#### [Task brief]
Set down, character for character, everything in the records below from the line holding "You are a computer-use" down to the line holding "Instruction: Click the", and no other line.

Data section below:

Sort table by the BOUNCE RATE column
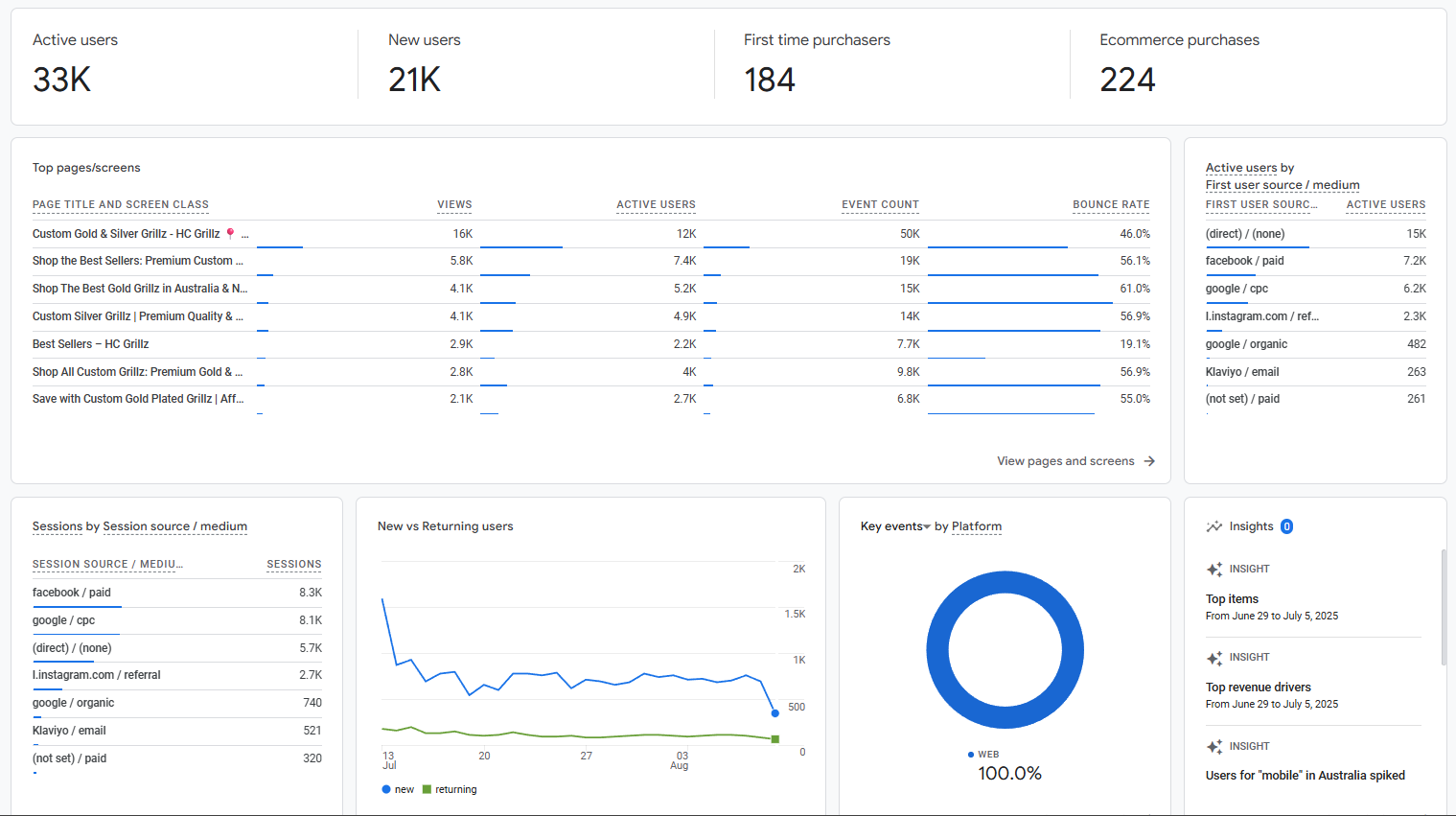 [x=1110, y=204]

End of Data section.
Data section below:

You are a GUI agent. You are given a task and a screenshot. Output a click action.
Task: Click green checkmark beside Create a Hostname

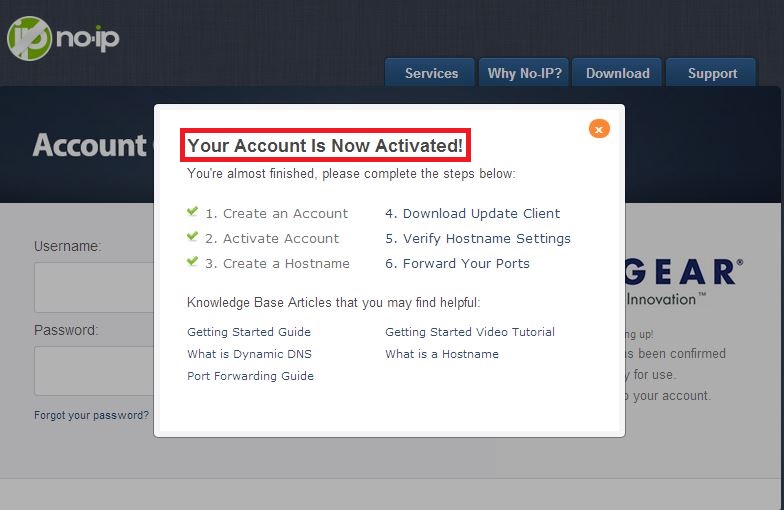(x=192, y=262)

End of Data section.
Data section below:

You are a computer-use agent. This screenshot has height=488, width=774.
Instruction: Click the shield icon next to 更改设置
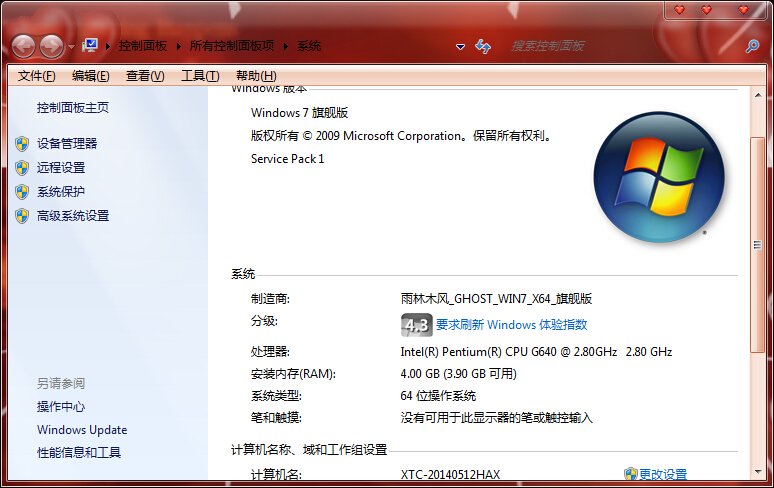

End of Data section.

#### [Task result]
You are a computer-use agent. This screenshot has height=488, width=774.
Instruction: Click the shield icon next to 更改设置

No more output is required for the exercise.